This change helps you see why DVCS has so many proponents. It fits the way teams work now. You can make small changes, make small commits, and have many small incremental changes in your local repository. I do a commit after writing a test. I commit after making that test past. I commit again after any refactorings. Rinse, Repeat. I push (to share the code) after I finish a story card. Commit is at the granularity of a code change. Push is at the granularity of sharing with other team members. I can’t do that in a centralized VCS system. “commit” and “share” are the same thing. That change is disruptive; it’s not incremental.
By thinking about DVCS as operations between repositories, you likely won’t accidentally create multi-headed repositories or any of the other issues that sometimes plague DVCS systems. Once again, I won’t exhaustively list what can happen, but refer to Joel’s hgInit tutorial. If you are interested in migrating to DVCS, read that tutorial. It’s a great explanation of DVCS systems. If you’ve got experience in traditional VCS systems, remember this:
DVCS systems give each user their own repository. Sharing code with teammates means sharing repositories and history between repositories.
The Mercurial (or git) documentation is quite good, and will explain its commands in these terms. It will be clear when you work through docs or examples whether a command works with your local repo, or between repositories.
I’ve written before that I do like DVCS, and I think it is a big improvement over traditional centralized VCS systems. Anytime I’ve had trouble getting someone to appreciate DVCS, they’ve been viewing a DVCS system as an incremental improvement over traditional VCS systems. That mental model made them under-appreciate the advances DVCS offered. It also led them to use a traditional workflow that played to DVCS’s weaknesses rather than its strengths.
DVCS may not be right for every organization, or every team. But, viewing it as a traditional VCS without a central server will not lead to a successful adoption. Viewing it as a disruptive change that fits better with today’s team-oriented development processes will put you on a better path to success.
More and more, I’m convinced there are two islands where new products are successful: They are either small incremental improvements over the status quo, or massive disruptive changes that represent an entirely new invention. The area in the middle is filled with failures. I think the reason has to do with how the human brain works and adapts to new ideas.
Small changes to something familiar are easy to assimilate. So much is familiar and feels comfortable. Those few small things represent a minimal change, and our minds can concentrate on those changes while still being productive doing familiar tasks in familiar ways. There are many examples of successful software products that have followed this model: SVN felt familiar to CVS users. Google Chrome feels familiar to Firefox or IE users. C# felt familiar to C++ and Java developers. Going back further, C++ felt familiar to C developers.

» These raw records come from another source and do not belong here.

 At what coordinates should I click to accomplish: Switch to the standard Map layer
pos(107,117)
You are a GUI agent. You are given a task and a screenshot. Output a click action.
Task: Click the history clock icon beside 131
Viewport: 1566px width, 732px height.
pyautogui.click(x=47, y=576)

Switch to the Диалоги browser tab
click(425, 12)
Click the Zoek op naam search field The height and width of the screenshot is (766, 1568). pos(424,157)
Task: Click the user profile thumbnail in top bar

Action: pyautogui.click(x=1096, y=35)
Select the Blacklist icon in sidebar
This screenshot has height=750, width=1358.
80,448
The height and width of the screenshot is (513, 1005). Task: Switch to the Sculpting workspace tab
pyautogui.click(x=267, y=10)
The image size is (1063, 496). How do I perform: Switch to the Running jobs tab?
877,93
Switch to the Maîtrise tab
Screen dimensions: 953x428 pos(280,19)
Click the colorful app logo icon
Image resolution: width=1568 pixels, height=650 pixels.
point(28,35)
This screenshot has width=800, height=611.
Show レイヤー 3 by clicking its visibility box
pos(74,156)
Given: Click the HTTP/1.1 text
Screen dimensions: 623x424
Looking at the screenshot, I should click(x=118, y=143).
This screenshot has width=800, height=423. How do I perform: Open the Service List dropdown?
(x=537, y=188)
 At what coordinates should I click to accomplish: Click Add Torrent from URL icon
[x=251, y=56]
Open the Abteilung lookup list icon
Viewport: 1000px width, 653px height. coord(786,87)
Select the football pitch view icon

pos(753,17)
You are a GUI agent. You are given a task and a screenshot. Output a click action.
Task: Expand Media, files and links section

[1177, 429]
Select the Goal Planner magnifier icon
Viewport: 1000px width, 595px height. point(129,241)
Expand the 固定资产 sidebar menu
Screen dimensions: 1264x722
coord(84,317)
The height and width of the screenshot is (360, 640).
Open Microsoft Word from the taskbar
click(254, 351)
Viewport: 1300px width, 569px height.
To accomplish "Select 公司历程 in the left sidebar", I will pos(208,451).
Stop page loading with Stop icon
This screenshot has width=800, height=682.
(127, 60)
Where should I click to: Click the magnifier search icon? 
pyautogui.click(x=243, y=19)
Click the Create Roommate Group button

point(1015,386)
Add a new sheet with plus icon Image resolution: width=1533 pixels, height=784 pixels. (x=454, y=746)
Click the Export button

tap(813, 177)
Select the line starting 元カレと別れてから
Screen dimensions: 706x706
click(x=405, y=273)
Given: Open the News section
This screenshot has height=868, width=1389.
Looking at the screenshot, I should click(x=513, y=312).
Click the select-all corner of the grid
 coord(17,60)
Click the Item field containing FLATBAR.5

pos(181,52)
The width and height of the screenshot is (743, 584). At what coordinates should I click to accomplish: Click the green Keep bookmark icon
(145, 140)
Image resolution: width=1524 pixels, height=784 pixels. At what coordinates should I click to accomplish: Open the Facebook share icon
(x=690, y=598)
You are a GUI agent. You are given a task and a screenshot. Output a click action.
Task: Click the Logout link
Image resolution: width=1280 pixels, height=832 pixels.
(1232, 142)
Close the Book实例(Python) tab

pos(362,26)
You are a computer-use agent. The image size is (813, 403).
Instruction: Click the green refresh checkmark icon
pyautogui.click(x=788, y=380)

At the other end of the scale are those products that feel so different that the make you learn totally different workflows. You may be accomplishing the same goal, but the process is so different, you’re forced to adapt and change everything. The iPhone redefined the smart phone market. The word processor introduced totally different workflows from the typewriter. Google maps and Bing maps have completely different workflows from paper maps. Windows 8 promises a completely different shell than Windows 7.
It’s only half the battle to understand that your customers are more comfortable farther from the middle in this continuum of familiarity and disruption. It’s just as important to market and sell your products in such a way that you push your users to expect either familiarity or newness.
Remember Steve Jobs’ introduction of the iPhone: “The phone will never be the same.” He set customer expectations that this was a disruptive product. At the other end of the spectrum, C# was introduced as a component – oriented language that would be familiar to C++ and Java developers. Microsoft understands this in how they market Windows: Windows 7 was described as familiar to Vista users, with higher quality and a few new features. Windows 8 is being described as revolutionary. They are setting expectations about how people should react and adapt to the new features.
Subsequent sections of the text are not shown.